The State Veterans Homes Domiciliary Care Flexibility Act, which Sen. Collins introduced in August with cosponsors U.S. Sens. Dan Sullivan (R-AK) and Angus King (I-ME), last week received congressional approval from both chambers of Congress as part of the Johnny Isakson and David P. Roe, M.D. Veterans Health Care and Benefits Improvement Act of 2020, H.R. 7105.
“In Maine, we lead the way in caring for our veterans. For more than 40 years, Maine Veterans’ Homes has been a vital part of our state’s commitment to our heroes,” said Senator Collins. “My father, Donald Collins, a decorated World War II veteran, was cared for by the Veterans’ Home in Caribou at the end of his life, so I know firsthand the compassion and care that Maine Veterans’ Homes provide.”

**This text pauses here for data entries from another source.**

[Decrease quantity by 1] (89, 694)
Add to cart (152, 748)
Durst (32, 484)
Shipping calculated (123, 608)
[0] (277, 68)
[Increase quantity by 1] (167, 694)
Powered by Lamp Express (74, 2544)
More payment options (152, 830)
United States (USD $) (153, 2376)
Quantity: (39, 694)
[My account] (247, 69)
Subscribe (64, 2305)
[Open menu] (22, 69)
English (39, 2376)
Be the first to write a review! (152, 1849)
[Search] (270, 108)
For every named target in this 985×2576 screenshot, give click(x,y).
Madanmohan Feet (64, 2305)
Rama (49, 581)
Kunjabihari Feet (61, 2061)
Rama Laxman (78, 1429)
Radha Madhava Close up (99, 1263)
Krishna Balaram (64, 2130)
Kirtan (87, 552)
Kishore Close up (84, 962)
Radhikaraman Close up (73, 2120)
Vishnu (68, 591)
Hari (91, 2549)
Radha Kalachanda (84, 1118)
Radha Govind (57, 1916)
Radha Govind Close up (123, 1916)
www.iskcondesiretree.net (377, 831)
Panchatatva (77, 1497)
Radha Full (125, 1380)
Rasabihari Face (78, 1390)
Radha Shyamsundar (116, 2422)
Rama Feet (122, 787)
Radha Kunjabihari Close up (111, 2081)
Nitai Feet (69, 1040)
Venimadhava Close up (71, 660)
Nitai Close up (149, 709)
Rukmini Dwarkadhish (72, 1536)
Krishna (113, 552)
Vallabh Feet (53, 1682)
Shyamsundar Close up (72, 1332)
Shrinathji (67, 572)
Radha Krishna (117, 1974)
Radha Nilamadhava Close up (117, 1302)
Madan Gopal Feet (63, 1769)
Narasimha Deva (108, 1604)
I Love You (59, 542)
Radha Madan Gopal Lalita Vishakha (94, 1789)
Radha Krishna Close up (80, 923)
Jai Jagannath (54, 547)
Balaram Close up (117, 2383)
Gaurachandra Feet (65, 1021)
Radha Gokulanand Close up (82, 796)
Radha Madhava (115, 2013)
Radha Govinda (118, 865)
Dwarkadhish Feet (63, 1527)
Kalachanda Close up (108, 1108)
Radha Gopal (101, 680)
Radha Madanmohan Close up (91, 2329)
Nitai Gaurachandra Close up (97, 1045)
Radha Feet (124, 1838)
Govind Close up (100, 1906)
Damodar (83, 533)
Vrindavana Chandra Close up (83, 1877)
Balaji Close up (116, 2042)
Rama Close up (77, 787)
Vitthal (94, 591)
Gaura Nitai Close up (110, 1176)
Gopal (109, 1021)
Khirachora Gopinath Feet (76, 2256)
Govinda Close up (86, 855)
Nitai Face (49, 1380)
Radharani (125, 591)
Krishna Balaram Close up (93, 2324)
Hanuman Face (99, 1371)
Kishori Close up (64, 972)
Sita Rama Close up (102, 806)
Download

Maine Veterans’ Homes has provided domiciliary care for veterans with early-stage dementia in its facilities since 2004, but newly enforced U.S. Department of Veterans Affairs (VA) eligibility requirements have limited access for many veterans, according to Sen. Collins’ office.
The State Veterans Homes Domiciliary Care Flexibility Act will address the situation by providing the VA with additional flexibility to allow veterans with early-stage dementia to receive care.
“This legislation will correct a decades-old administrative oversight that has negatively impacted Maine veterans and their families,” said Maine Veterans’ Homes CEO Kelley Kash, who thanked the legislators for advancing Sen. Collins’ bill.